[begin EXCERPTED PASSAGE]
New automated compliance checks for RAPID, EAGER, and RAISE proposals have been added to Research.gov and are listed on the updated Research.gov Compliance Checklist dated November 23, 2020 on the Automated Compliance Checking of NSF Proposals page.  Error messages prohibit proposal submission to NSF, whereas warning messages still permit proposal submission.

Refer to the Proposal & Award Policies & Procedures Guide (PAPPG) (NSF 20-1) for RAPID, EAGER, and RAISE proposal requirements.

Removal of Font Type and Font Size Compliance Checks

Although the automated compliance checks and associated compliance warnings for font type and font size have been removed, proposals may still be returned without review if the font type or font size is not compliant with the PAPPG Chapter II.B.2.a.
[end EXCERPTED PASSAGE]
**REQUIRED WORK**
- 1) Name the proposal types that the new automated checks in the Research.gov compliance notice cover.
- 2) Please set down, word for word, the part of the Research.gov compliance notice that opens with "New automated compliance" and closes with "permit proposal submission.".
[begin INFORMATION PROVIDED]
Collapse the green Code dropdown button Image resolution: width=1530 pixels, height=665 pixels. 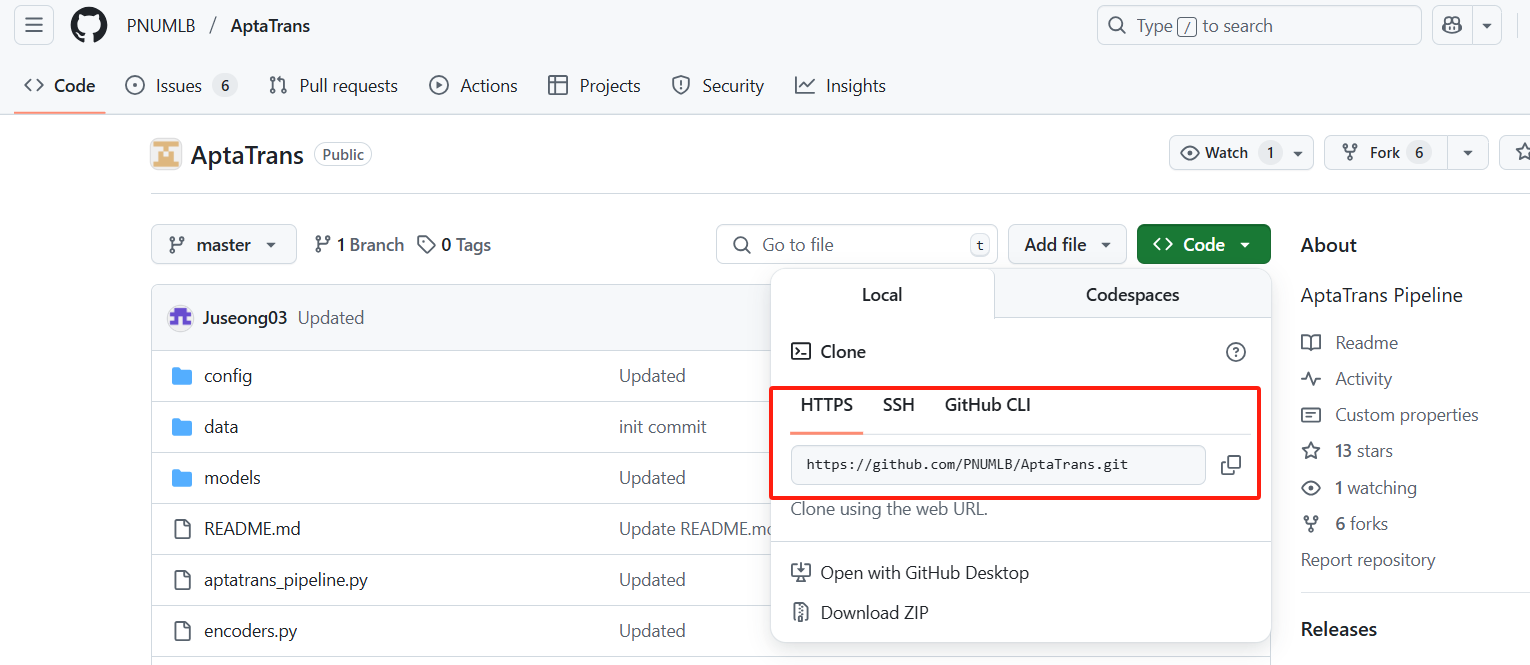point(1203,245)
[end INFORMATION PROVIDED]
**ANSWERS TO THE EXERCISE**
- 1) RAPID, EAGER, and RAISE

- 2)
New automated compliance checks for RAPID, EAGER, and RAISE proposals have been added to Research.gov and are listed on the updated Research.gov Compliance Checklist dated November 23, 2020 on the Automated Compliance Checking of NSF Proposals page.  Error messages prohibit proposal submission to NSF, whereas warning messages still permit proposal submission.